Problem requirements:
Show every line below where "resolution" can be found.

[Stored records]
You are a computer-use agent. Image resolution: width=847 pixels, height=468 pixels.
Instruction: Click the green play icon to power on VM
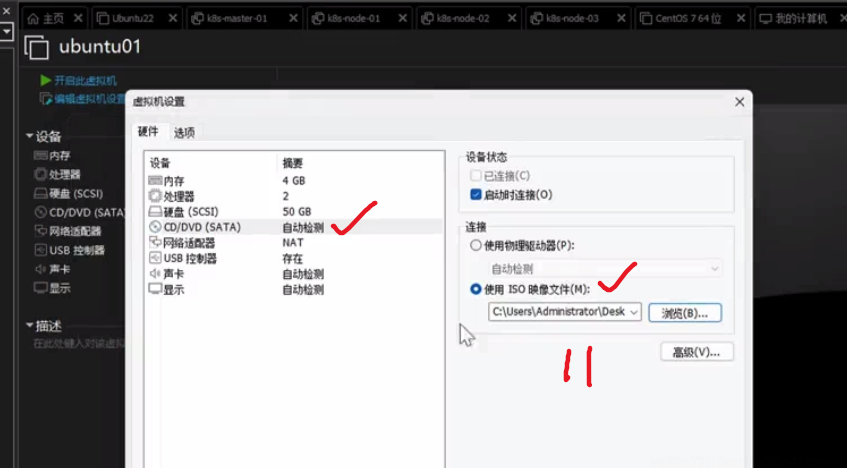(46, 80)
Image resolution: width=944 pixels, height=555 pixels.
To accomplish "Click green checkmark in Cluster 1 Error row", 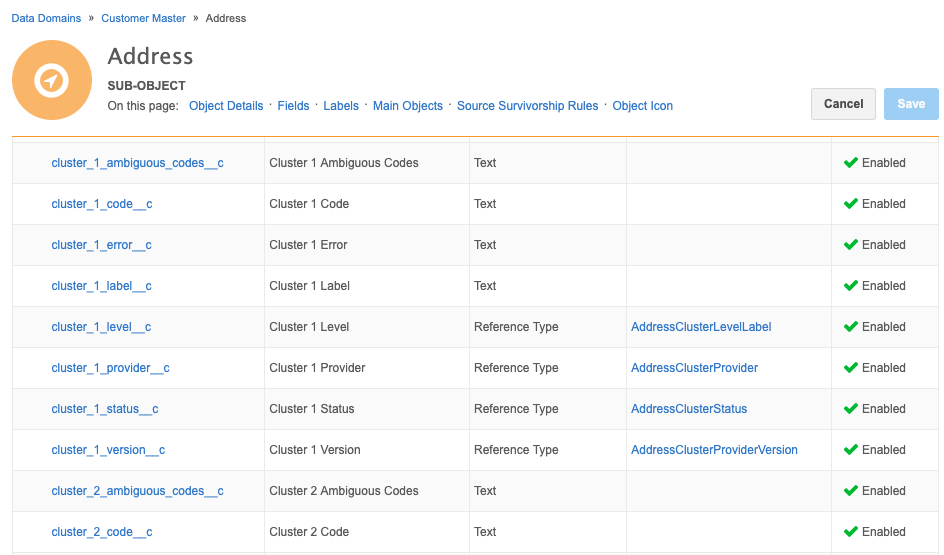I will pos(851,245).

The completed task:
You are a computer-use agent. Image resolution: width=847 pixels, height=468 pixels.
Image resolution: width=944 pixels, height=555 pixels.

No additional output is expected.